So in that case, would the current capitalist system be “better” than what DAOs are working on right now?

They’re both “current” capitalism.

DAOs just assume that retail investors naturally don’t operate by the same “profit maximization” logic as venture funds and “typical shareholders” while proposing absolutely no evidence, conceputal or empirical, as to why they wouldn’t. And the fact is it’s been proven times and times again that, provided with same incentive and structures, they do tend to act exactly the same (if not worse).

All the article does, more or less, is marvel at the fact DAOs are getting money and coop don’t. But it never explains how implementing coop logic (and by logic I mean the laws that make coop worthwhile to being with) into DAOs could avoid making those DAOs… Just as uninteresting to fund as coop for exactly the same reason.

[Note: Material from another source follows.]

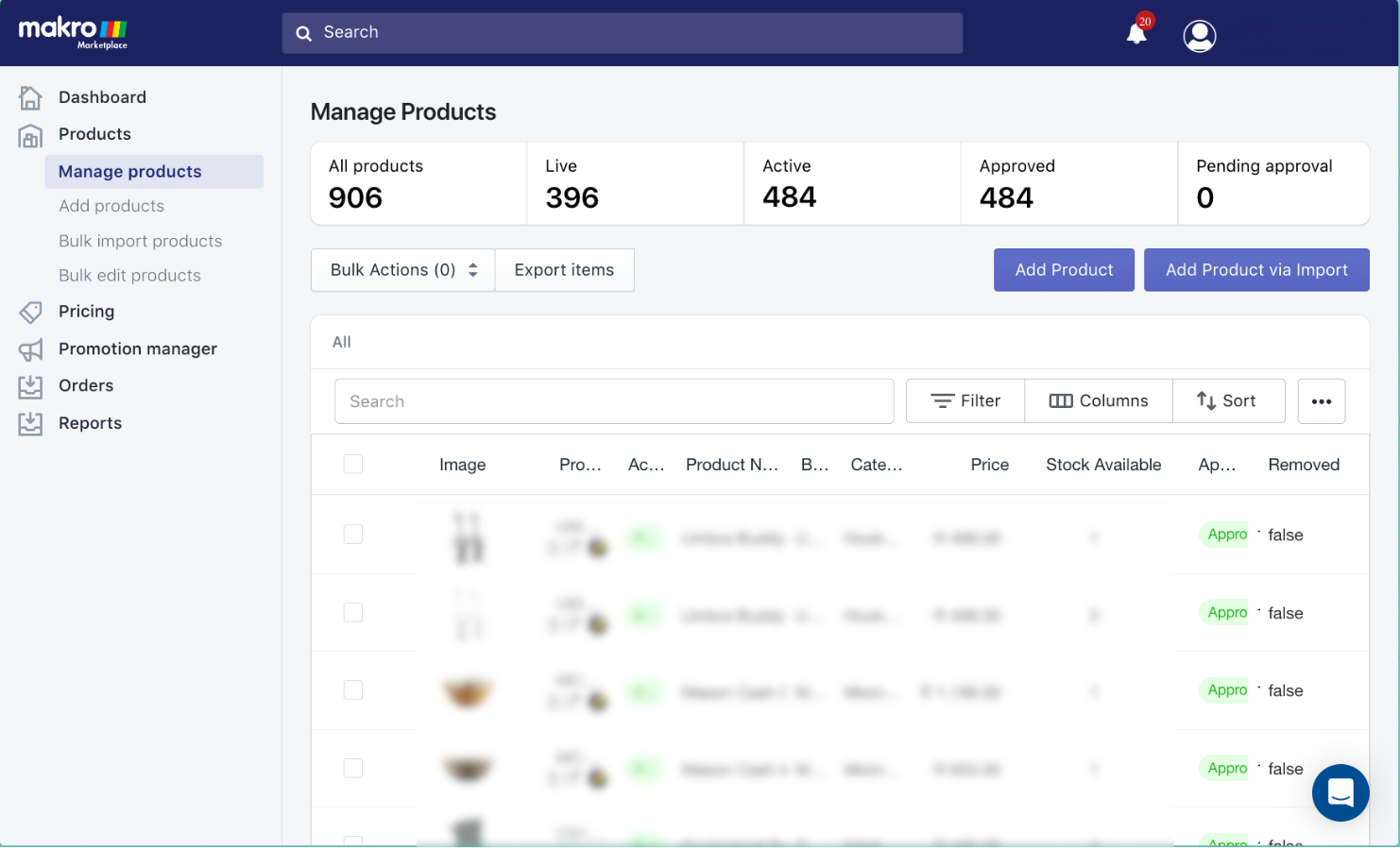Open the Sort options
Image resolution: width=1400 pixels, height=850 pixels.
click(1228, 401)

The problem here is this is telling us both models are capable to “blend” but it never tells us the most crucial point, which it briefly mentions and then ditch :

How do you go from one token one vote to one person one vote without making your structure unattractive to investors? Similarly, how would retail investors who put in a lot of money in a DAO would feel about a proposition to make their investment worthless in terms of voting power, and worth a lot less in terms of potential future revenues for the biggest shareholders? It just asks us to believe that it would happen because these are good project funded by good people, basically. So these kind of expectations are typically current capitalism.

It’s not the first person to get excited looking at the money flowing into cryptocurrency/DAO/NFTs and basically trying to shoehorn it into a co-op without acknowledging the basic reasons why both don’t coexist so well.

The reason for that is definitely not that no one thought about it.